## What this task involves
An exact repetition of the data is required; no picture should appear in it.

[[ Data supplied, beginning ]]

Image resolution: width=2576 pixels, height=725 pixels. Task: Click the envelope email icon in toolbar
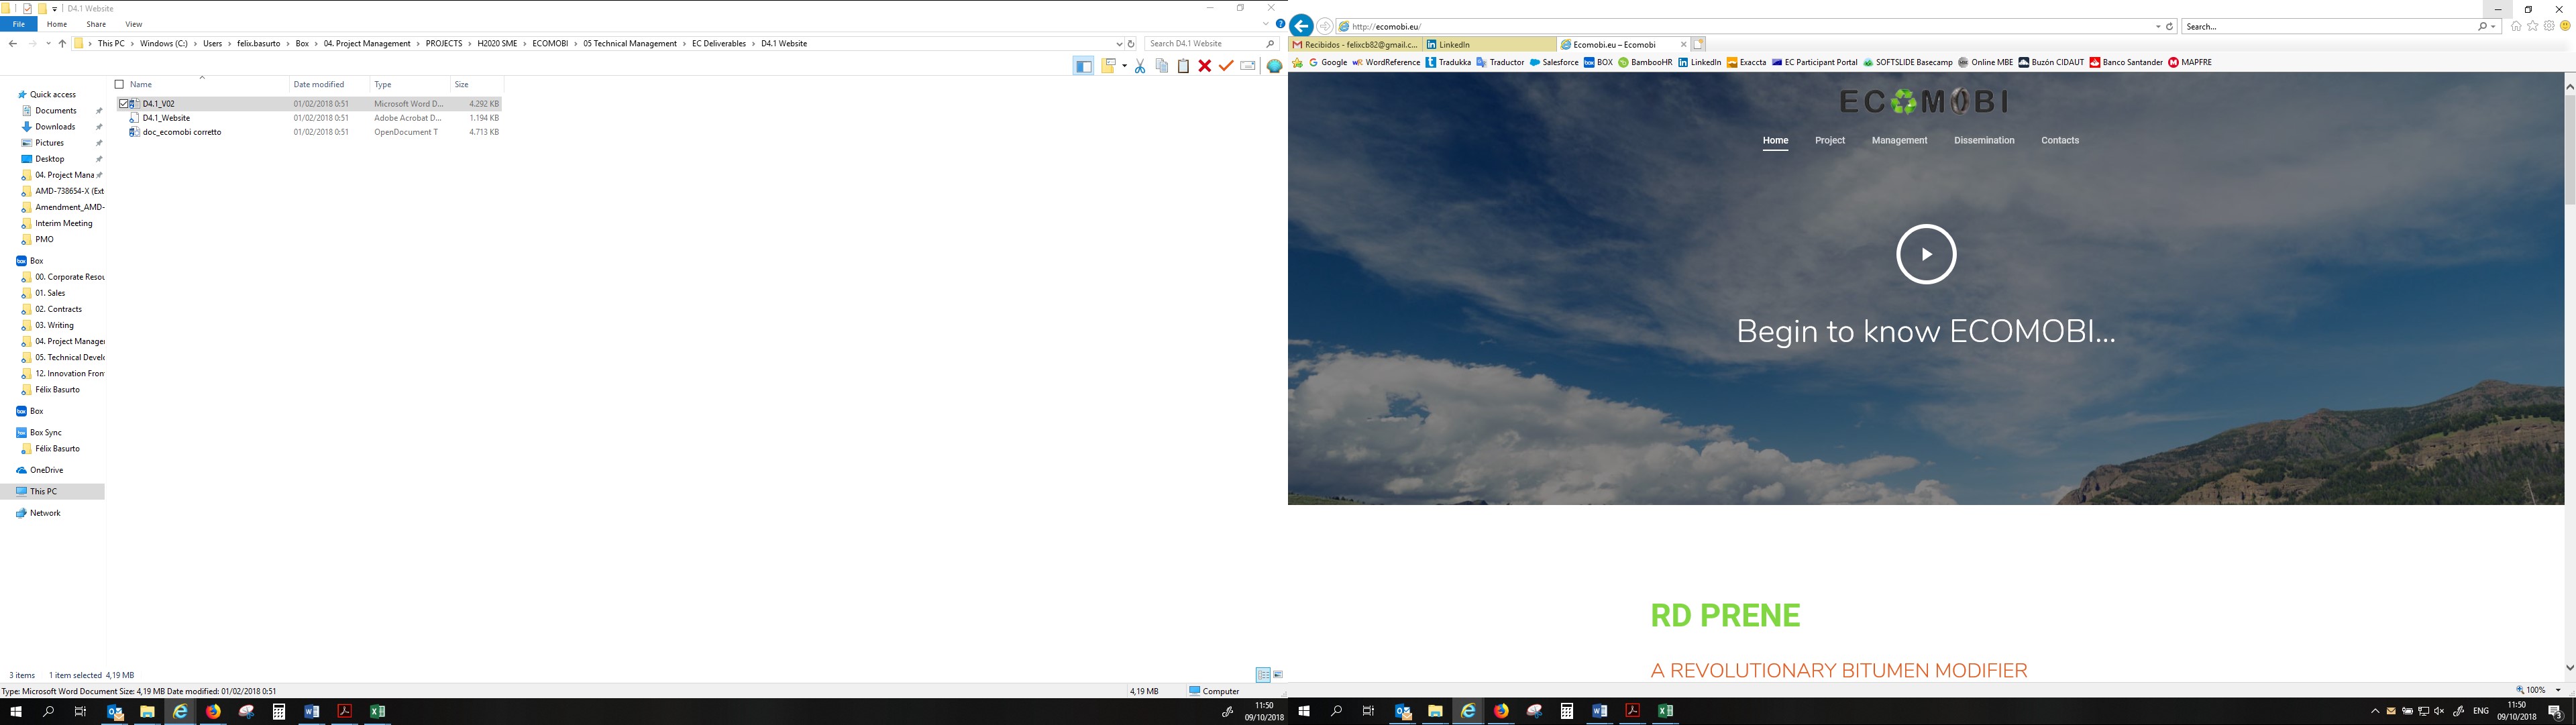[x=1248, y=66]
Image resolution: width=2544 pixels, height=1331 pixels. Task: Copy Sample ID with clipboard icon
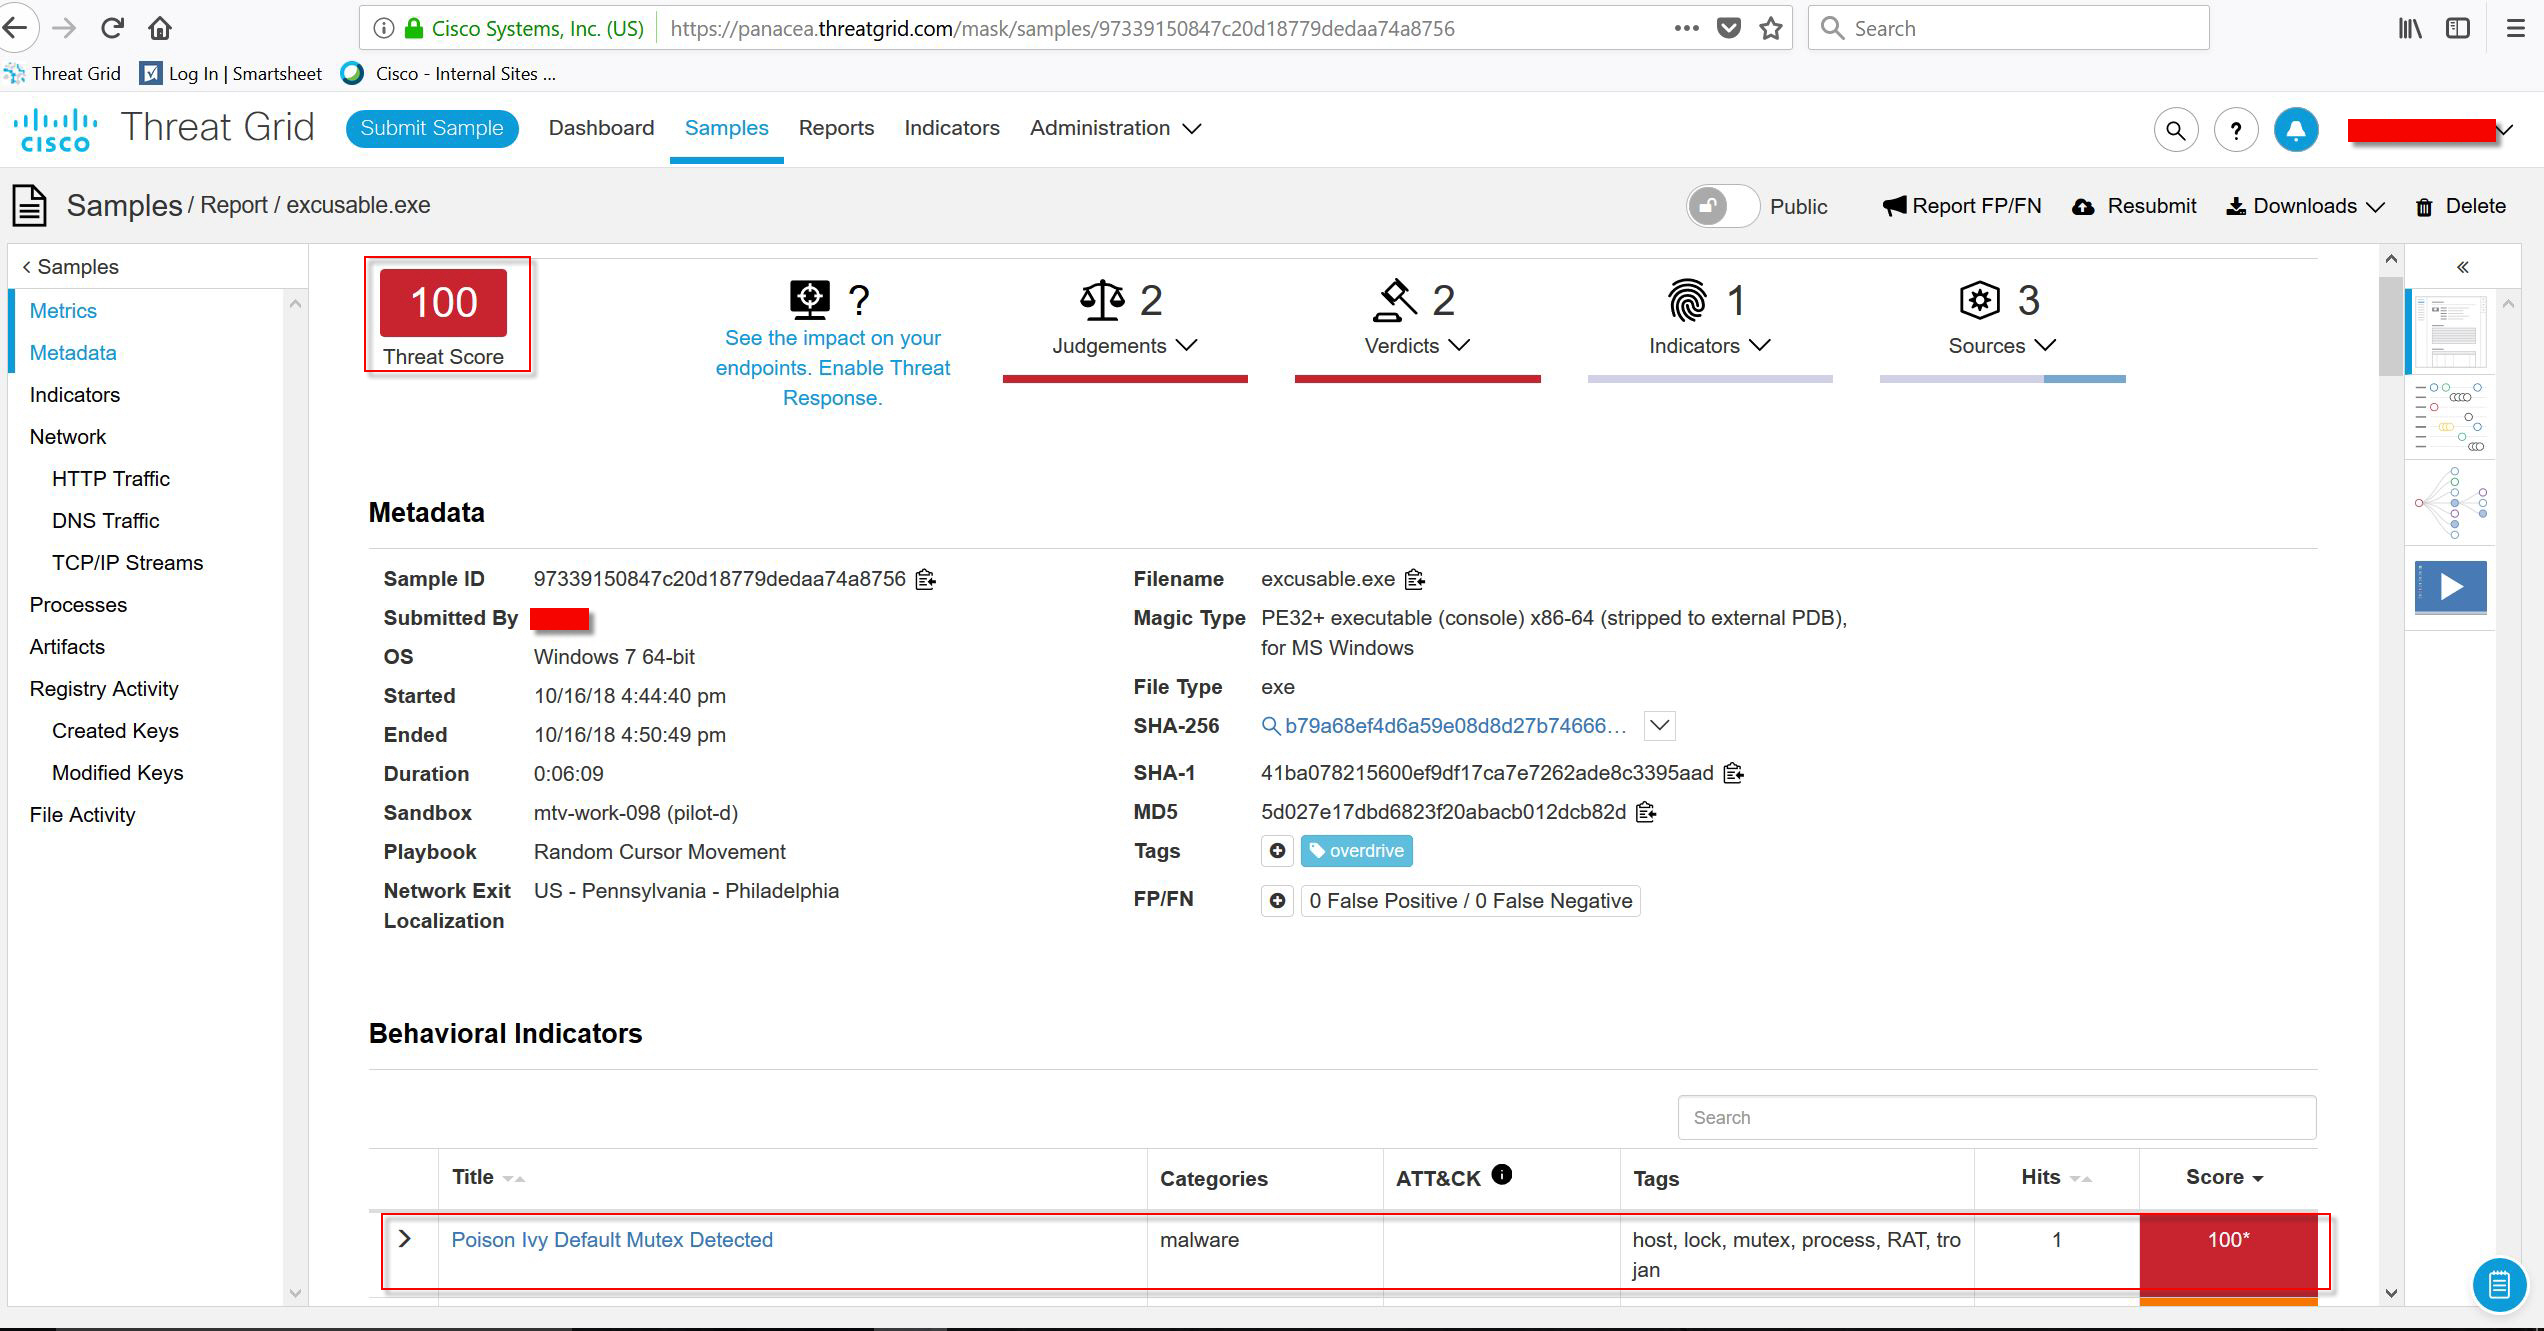(926, 579)
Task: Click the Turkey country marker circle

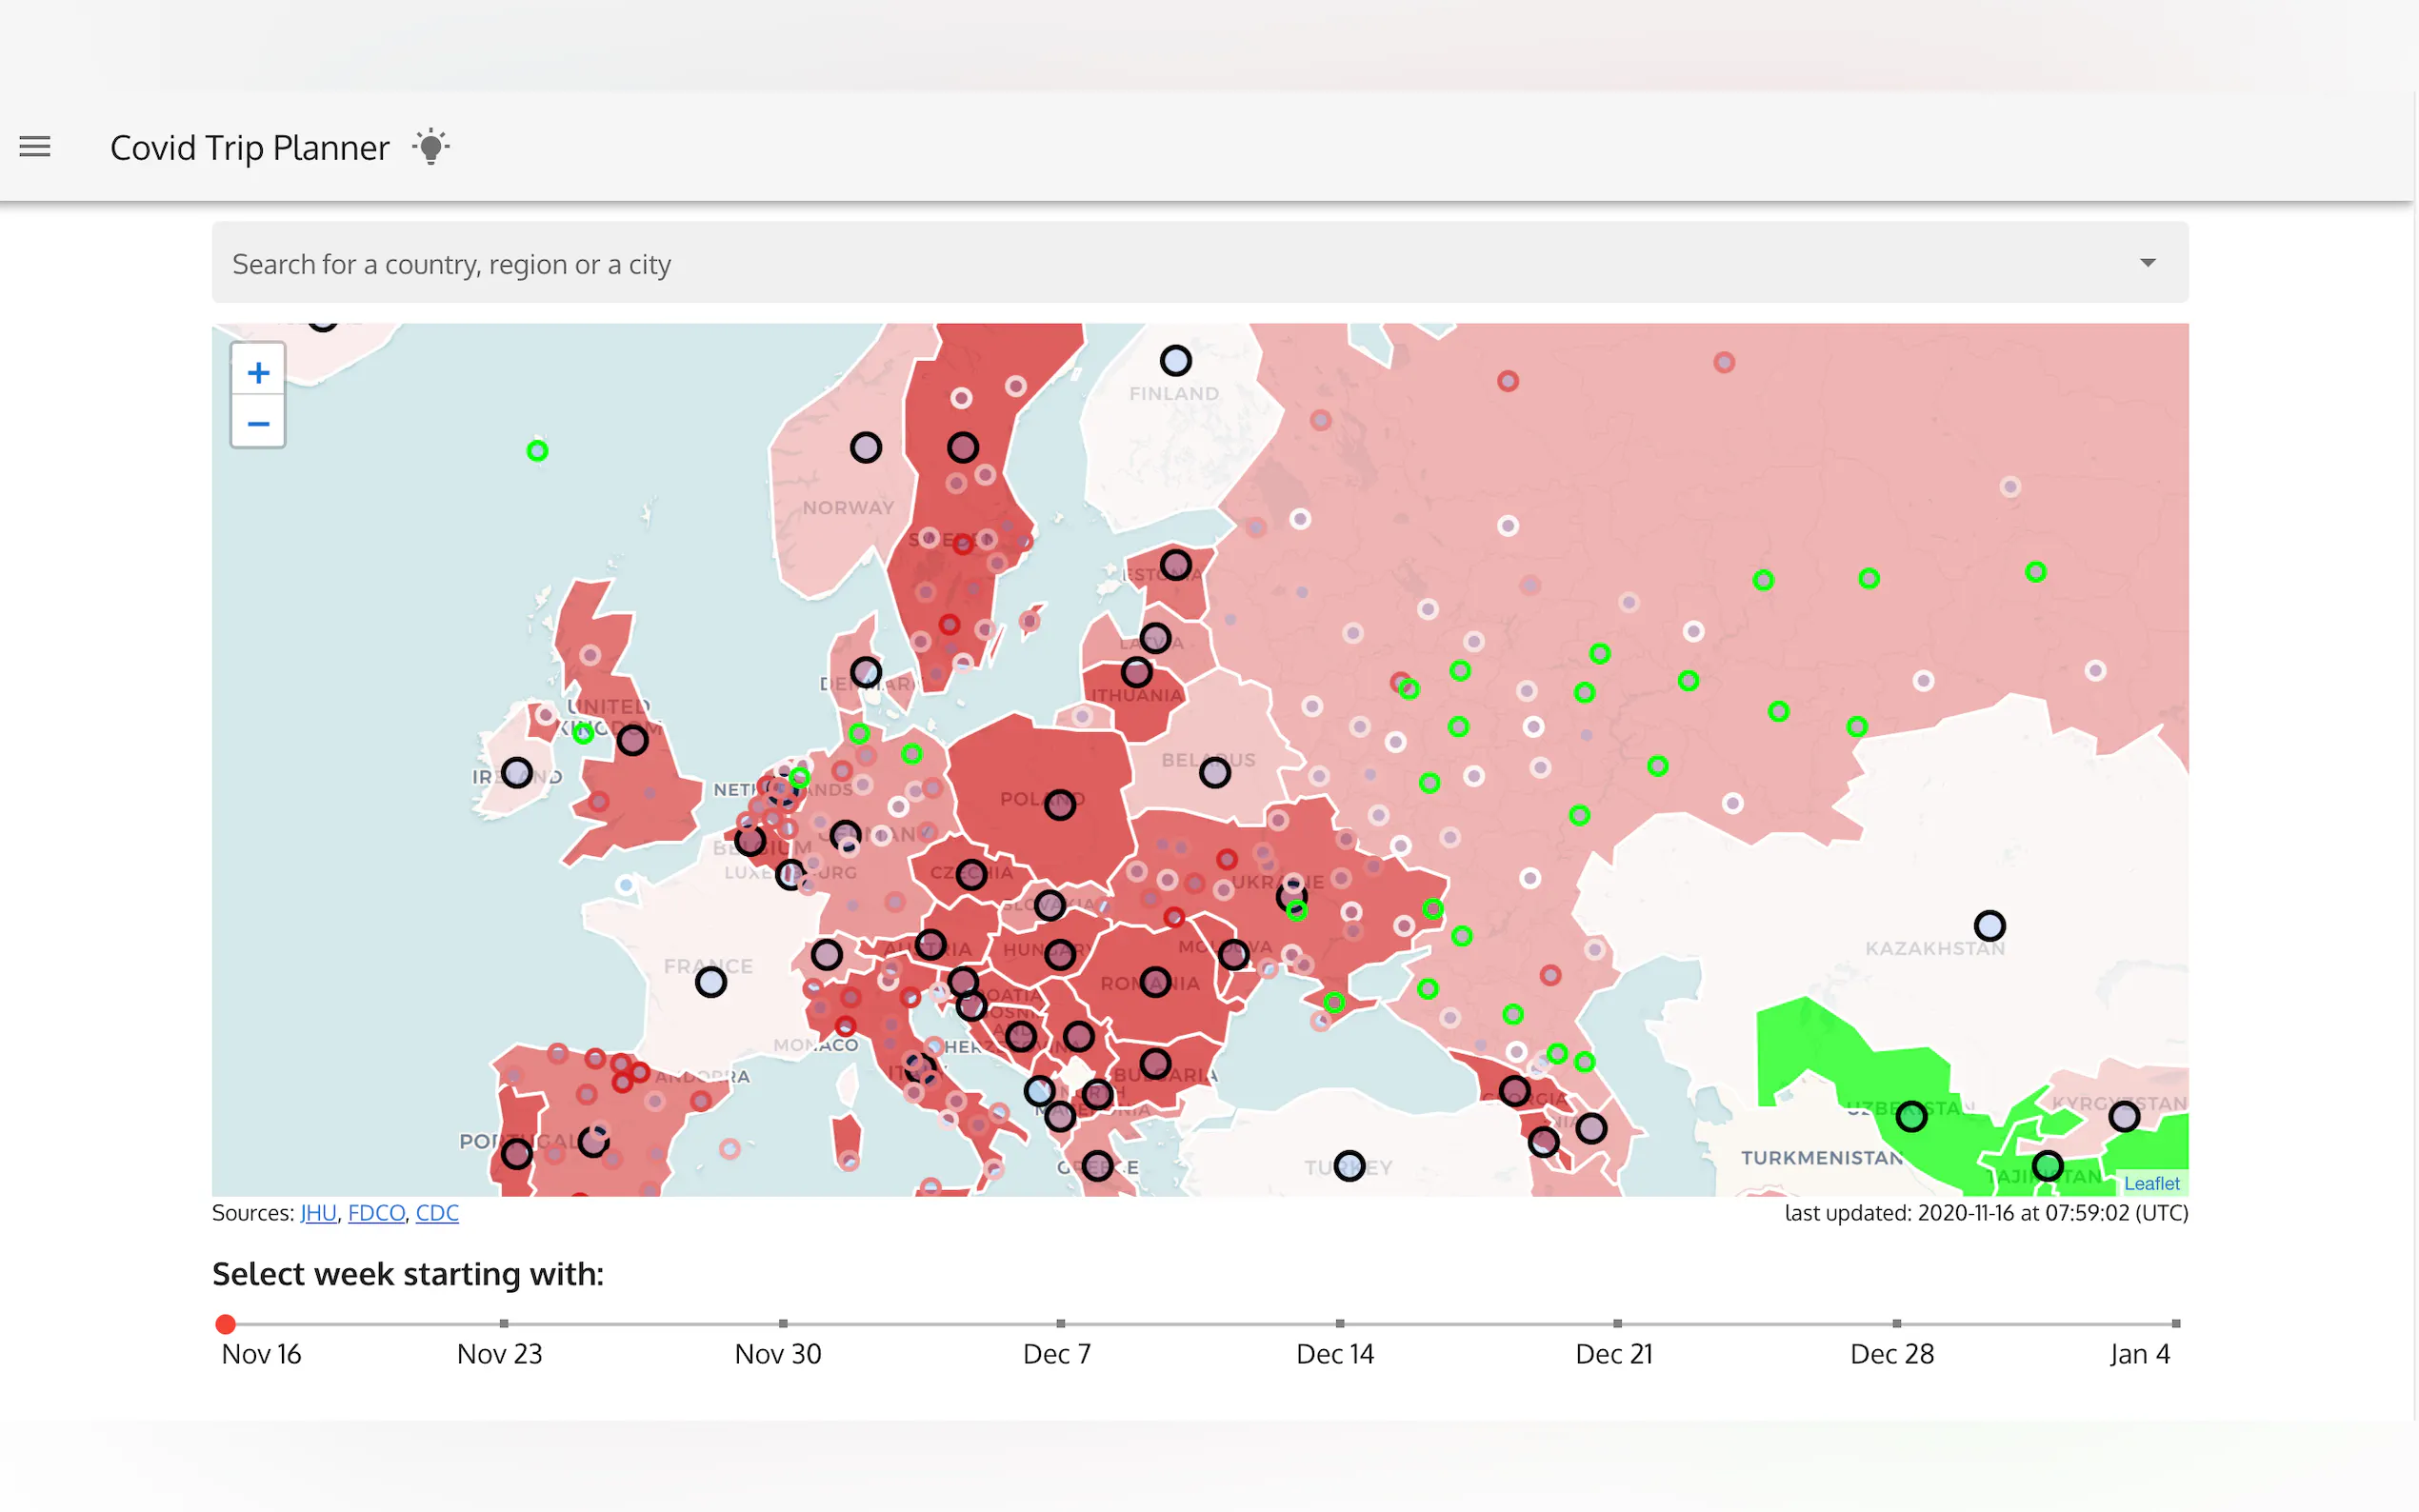Action: click(x=1349, y=1165)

[[ Data supplied, end ]]

## Exercise solution
Image resolution: width=2576 pixels, height=725 pixels. Task: Click the envelope email icon in toolbar
[x=1248, y=66]
Image resolution: width=2544 pixels, height=1331 pixels. Task: Copy Sample ID with clipboard icon
(926, 579)
Task: Click the Turkey country marker circle

Action: click(x=1349, y=1165)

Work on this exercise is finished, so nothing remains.